La pittura di Enrica Capone è espressione di un'anima extra-temporale,
quasi immateriale e i soggetti delle sue composizioni si trasfigurano
in messaggi subliminali che inducono ad un sentimento di velata mainconia 
verso un luogo, o un attimo, che ci si è lasciati alle spalle nel passato.
I brasiliani definirebbero questo sentimento con il termine "saudade" che 
sicuramente esprime meglio questo stato mentale.
Eppure non c'è tristezza nelle tele di Enrica: la meta degli sguardi è lì a
testimoniare un messaggio di pacatezza e di dolce atarassia: nulla può ferire 
la serenità di una forza interiore raggiunta con piena consapevolezza.
Le forme femminili ben si adattano alla trasmissione di questo messaggio e,
laddove prendono più forza e consistenza come nella raffigurazione della maternità
esprimono l'eterno "panta rei" che trova la sua sostanzialità solo nel profondo della psiche.

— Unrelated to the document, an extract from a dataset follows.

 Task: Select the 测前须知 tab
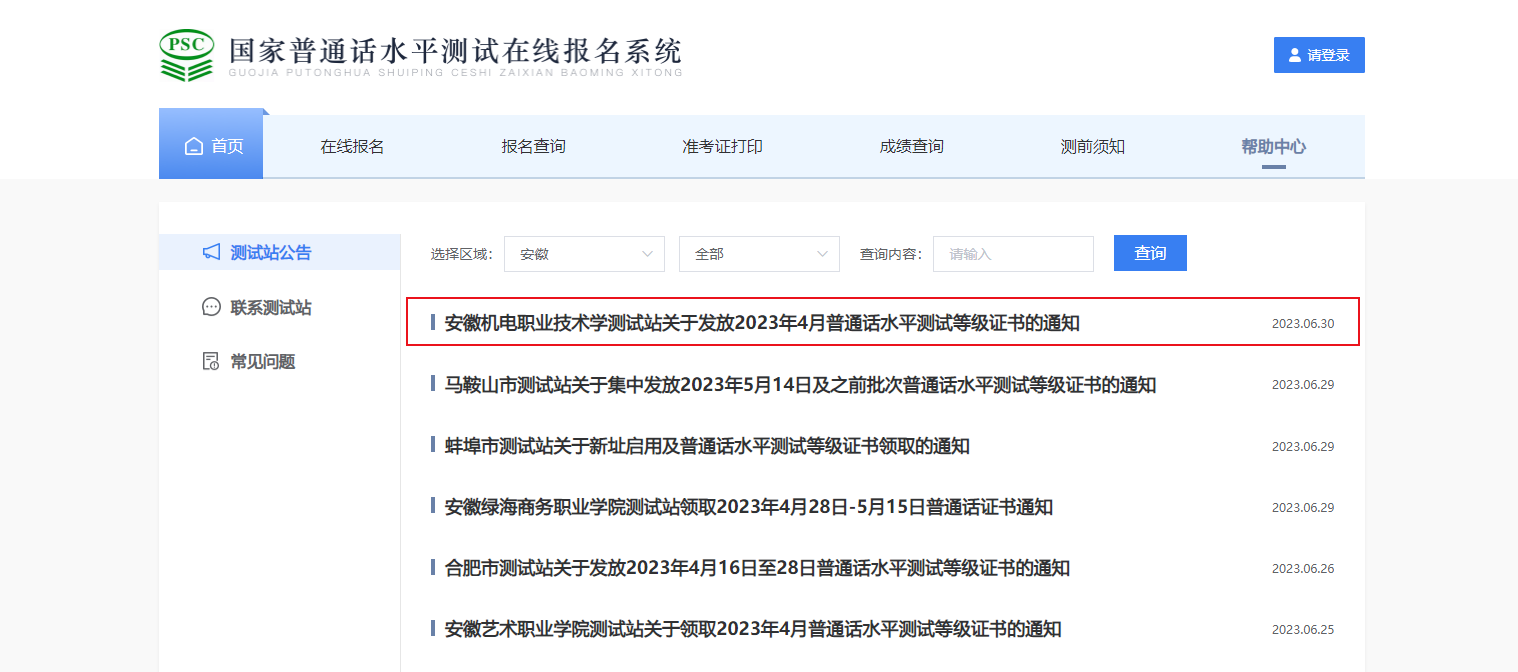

I lavori di Enrica sono meditati, metabolizzati da un'intelligenza serena e non circoscrittta
da un "reale" che è privo di vera oggettività e la figura anche quando si 
evolve verso la pura astrazione esprime sempre questo ineffabile senso di "vaquità", 
un concetto ben noto nella dottrina buddista e, forse, incastonato anche 
nell'inconscio della nostra artista.
Guardando queste opere viene alla mente un paragone con quella musica barocca di Boccherini o di 
Benedetto Marcello che ben seppero esprimere un sentimento analogo, soprattutto negli "adagi",
quando la frivolezza lascia il posto ad una serena meditazione che, solo apparentemente,
induce alla tristezza.
Nel percorso pittorico di questa mostra risulta ben chiaro che Enrica Capone non insegue le 
lusinghe del "facile" e del marcato e l'espressività visuale è dovuta ad un'intima esigenza di 
estrinsecare la lunga attesa degli eventi della vita che, quando poi sono passato, vengono rivisitati 
come un viaggio che vede i personaggi dell' Odissea scambiarsi il ruolo: Penelope pur restando
immobile, va alla ricerca di Ulisse, un simbolo più che una realtà in 
quanto tutto è già presente nel profondo di noi stessi.